— Job —
In the Joburg lifestyle piece, why does the writer say they got to experience both sides of the city this week? Answer in one to three sentences.

━━ Excerpt provided

LifestylePREMIUM

IN PICS | From a citadel to the arts to the 'Kings of Jo'burg'

Joburg is the sort of girlfriend who keeps you on your toes — cool and sophisticated one day, gritty and feisty the next.

Standard Bank Group COO Margaret Nienaber with artist Sam Nhlengethwa at the opening of the Standard Bank Art Lab at Nelson Mandela Square.
Standard Bank Group COO Margaret Nienaber with artist Sam Nhlengethwa at the opening of the Standard Bank Art Lab at Nelson Mandela Square. (MASI LOSI)

Joburg is the sort of girlfriend who keeps you on your toes — cool and sophisticated one day, gritty and feisty the next.

This week, I got to experience both sides of the bustling metropolis we love to hate (and hate to love).

On Thursday evening, Africa’s economic hub unveiled a shiny new citadel to the arts; the next day, it embraced its unvarnished underbelly with the launch of a new season of a hit series centred on the supernatural saga of a fictional crime family.

Let’s start with the highbrow bit first.

Africa’s largest bank picked a spot on what’s known as the continent’s richest mile as the location for a new visual arts space — one aiming to be a conduit for novel collaborations, experimentation and a new wave of creativity.

━━━━
━━ Dataset extract

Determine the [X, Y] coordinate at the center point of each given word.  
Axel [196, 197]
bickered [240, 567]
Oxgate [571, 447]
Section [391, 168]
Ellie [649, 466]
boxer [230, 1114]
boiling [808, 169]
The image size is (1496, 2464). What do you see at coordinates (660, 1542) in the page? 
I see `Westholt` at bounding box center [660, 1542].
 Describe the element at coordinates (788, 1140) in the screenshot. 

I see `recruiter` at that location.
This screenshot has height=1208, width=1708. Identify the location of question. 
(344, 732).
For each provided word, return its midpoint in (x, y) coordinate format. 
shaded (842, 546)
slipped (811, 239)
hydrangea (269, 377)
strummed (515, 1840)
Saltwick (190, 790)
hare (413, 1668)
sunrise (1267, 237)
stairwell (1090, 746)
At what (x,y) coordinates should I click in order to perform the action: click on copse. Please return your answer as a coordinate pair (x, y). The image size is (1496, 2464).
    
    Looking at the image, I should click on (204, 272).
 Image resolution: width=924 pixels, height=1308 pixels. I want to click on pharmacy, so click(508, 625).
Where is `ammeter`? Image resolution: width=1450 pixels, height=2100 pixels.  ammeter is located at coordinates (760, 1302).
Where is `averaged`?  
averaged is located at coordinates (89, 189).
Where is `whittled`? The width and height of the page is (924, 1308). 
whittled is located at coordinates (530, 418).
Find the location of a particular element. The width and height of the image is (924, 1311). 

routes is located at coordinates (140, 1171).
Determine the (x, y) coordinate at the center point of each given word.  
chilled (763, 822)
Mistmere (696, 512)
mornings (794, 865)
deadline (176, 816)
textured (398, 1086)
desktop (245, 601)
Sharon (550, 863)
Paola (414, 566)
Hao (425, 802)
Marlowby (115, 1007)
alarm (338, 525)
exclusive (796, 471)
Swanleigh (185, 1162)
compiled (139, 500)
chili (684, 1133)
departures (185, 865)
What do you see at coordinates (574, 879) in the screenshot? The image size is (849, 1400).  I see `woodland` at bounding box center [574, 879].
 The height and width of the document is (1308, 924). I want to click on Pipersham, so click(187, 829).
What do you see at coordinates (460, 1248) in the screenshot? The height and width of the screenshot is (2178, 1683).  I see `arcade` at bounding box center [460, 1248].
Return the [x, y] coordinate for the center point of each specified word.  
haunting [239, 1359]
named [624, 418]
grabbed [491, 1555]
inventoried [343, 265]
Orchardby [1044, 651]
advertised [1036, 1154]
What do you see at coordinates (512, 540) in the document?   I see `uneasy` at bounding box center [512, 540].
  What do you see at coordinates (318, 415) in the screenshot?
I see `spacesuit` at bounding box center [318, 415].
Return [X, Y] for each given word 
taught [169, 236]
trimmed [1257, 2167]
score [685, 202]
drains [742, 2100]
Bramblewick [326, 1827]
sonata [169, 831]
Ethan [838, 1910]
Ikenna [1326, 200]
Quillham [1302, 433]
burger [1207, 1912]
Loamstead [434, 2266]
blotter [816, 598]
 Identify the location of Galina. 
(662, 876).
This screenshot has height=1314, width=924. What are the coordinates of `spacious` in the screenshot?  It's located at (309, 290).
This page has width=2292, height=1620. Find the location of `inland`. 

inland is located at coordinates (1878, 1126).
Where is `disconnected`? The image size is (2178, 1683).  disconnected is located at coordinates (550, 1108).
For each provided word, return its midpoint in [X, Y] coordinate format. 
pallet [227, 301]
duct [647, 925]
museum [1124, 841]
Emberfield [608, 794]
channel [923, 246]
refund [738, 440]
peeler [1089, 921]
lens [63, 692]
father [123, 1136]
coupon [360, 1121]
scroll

━━━━

— Answer —
On Thursday evening the city unveiled a new visual arts space, its cool and sophisticated side. The next day it embraced its gritty underbelly with the launch of a new season of a hit series about the supernatural saga of a fictional crime family.